Mikkeller to open brewpub in New York Mets’ stadium
Is this the beginning of the end of gypsy brewing, now that its supremo, Denmark’s Mikkel Borg Bjergso, better known as Mikkeller, announced in July 2017 that he would open a brewery and restaurant in New York later this year?
It will be his second brewery in the US, complementing his San Diego plant, and his 32nd location worldwide.
For a dedicated runner like Mr Bjergso, the choice of location is interesting. Mikkeller NYC will be built inside Citi Field, in Flushing, Queens, which is the home stadium of the New York Mets baseball team (in case you don’t follow this sport).
As was reported, Mikkeller plans to build a 10,000-square-foot brewpub (~900 sqm) in the non-ticketed area of the stadium, meaning visitor can come to the brewery all year-round and not just during the baseball season.
The venture includes a 20-barrel brewhouse and a restaurant plus bar with 60 taps, serving Mikkeller’s beers, collaboration brews, and other craft offerings from around the state and country.
The majority of production will be sold for in-house and off-premise consumption, though a smaller amount of beer might see broader distribution.
In terms of size, Mikkeller NYC resembles the company’s Copenhagen brewpub Warpigs, which it runs jointly with US craft brewer Three Floyds from Indiana. Warpigs cost EUR 2.5 million (USD 3 million) to set up. Thanks to Mikkeller taking in Orkila Capital from New York, a private equity firm, as a minority partner in 2016, financing the NYC expansion should not be a problem.
Mikkeller would not disclose financial details relating to the project, saying only it was leasing the space from the Mets. The Mets organisation itself is not investing in the project.
This is not the first collaboration between the Mets and Mikkeller. To launch the 2017 baseball season, the brewery made a pair of beers specifically for Citi Field: Henry Hops, an IPA, and Say Hey Sally, a Pilsner. The beers are packaged in cans featuring the Mets’ blue and orange colours.
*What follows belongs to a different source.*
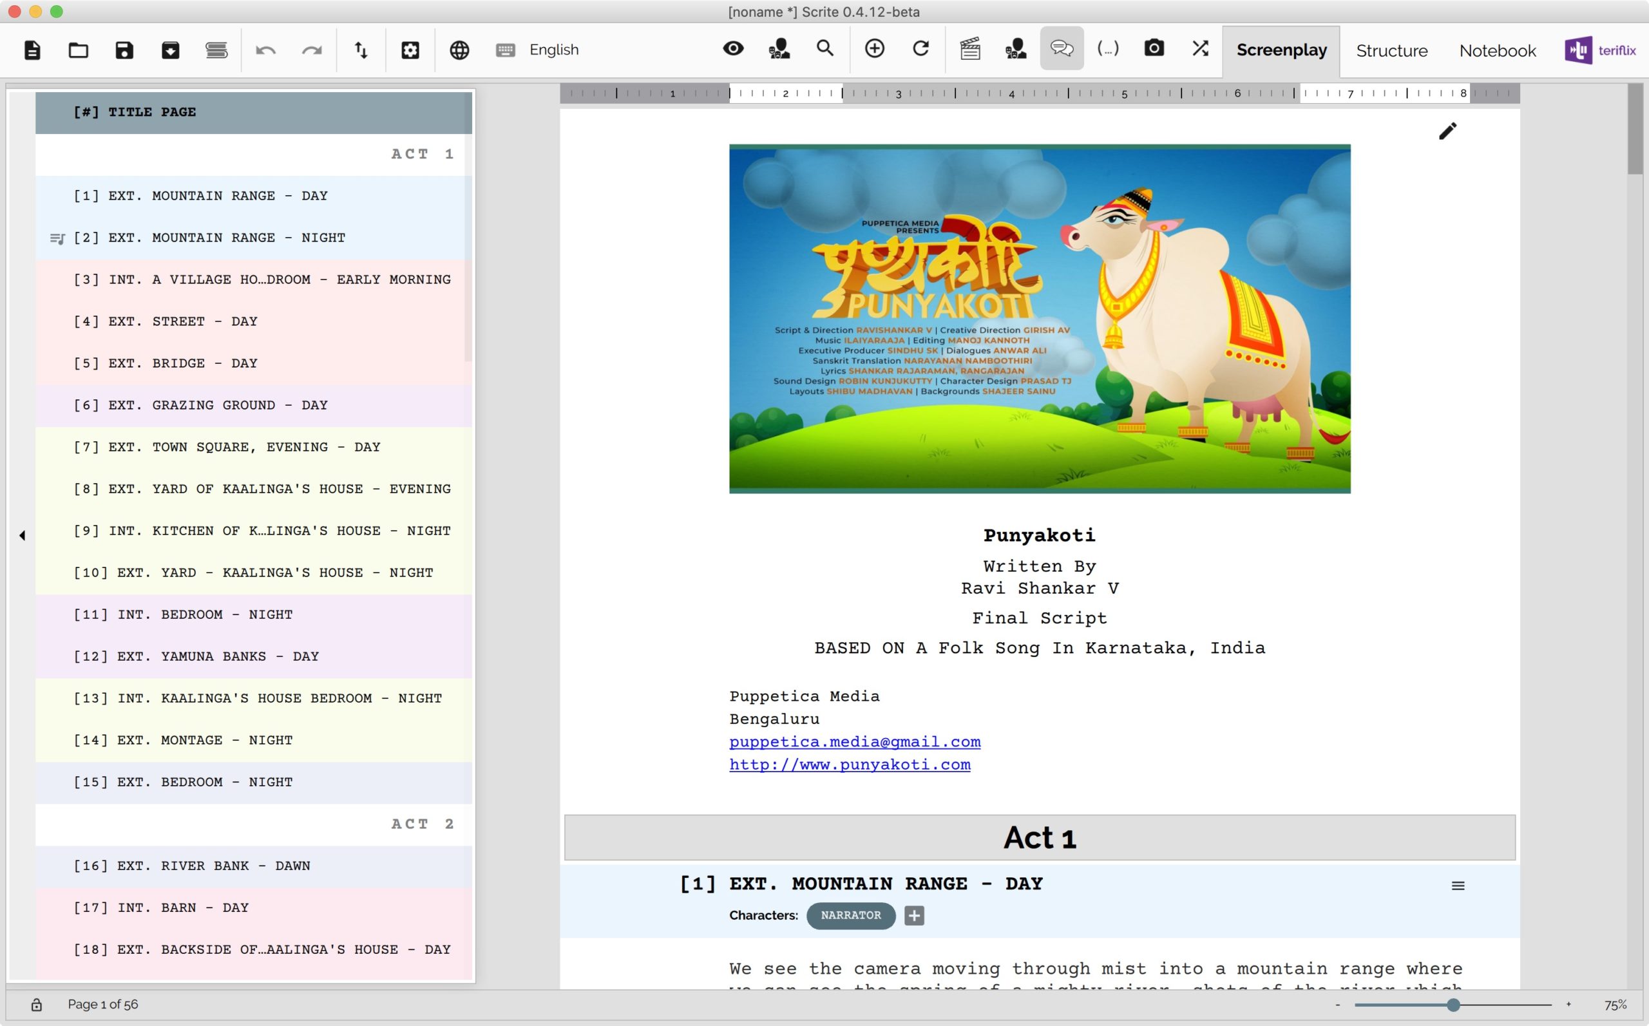Viewport: 1649px width, 1026px height.
Task: Switch to the Structure tab
Action: tap(1391, 51)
Henry Hops and Say Hey Sally, the so-called “ballpark beers”, are currently brewed in San Diego, but production is expected to relocate to New York when Mikkeller NYC is up and running.
Incidentally, US media could not refrain from pointing out that Evil Twin, the fellow Danish “drifter brewer”, who is no other than Mr Bjergso’s twin brother, will soon be opening a brewery in nearby Brooklyn.
Take it as an indication that craft beer has finally become mainstream American culture: Mikkeller is hardly the first brewery to operate in a baseball stadium. Since the 1990s, Coors has run the SandLot brewery at Coors Field in Denver, Colorado, home of the Rockies team, where it showcases the Blue Moon beer. In October 2016, Georgia’s Terrapin brewery, also majority-owned by MillerCoors, partnered with the Atlanta Braves team to build a microbrewery and taproom at the newly opened SunTrust Park in the state’s capital Atlanta.
While not actually going for a brewpub inside their stadiums, other baseball teams have switched allegiances from Big Brewers to craft brewers. In Kansas City, the Royals team named Boulevard, owned by Belgium’s Duvel Moortgat, its official craft beer partner this past March. About a week after that, the Chicago White Sox ended a three-decade-long marketing partnership with Miller, naming, among others, Goose Island, Bell’s, and Founders as new marketing partners, it was reported.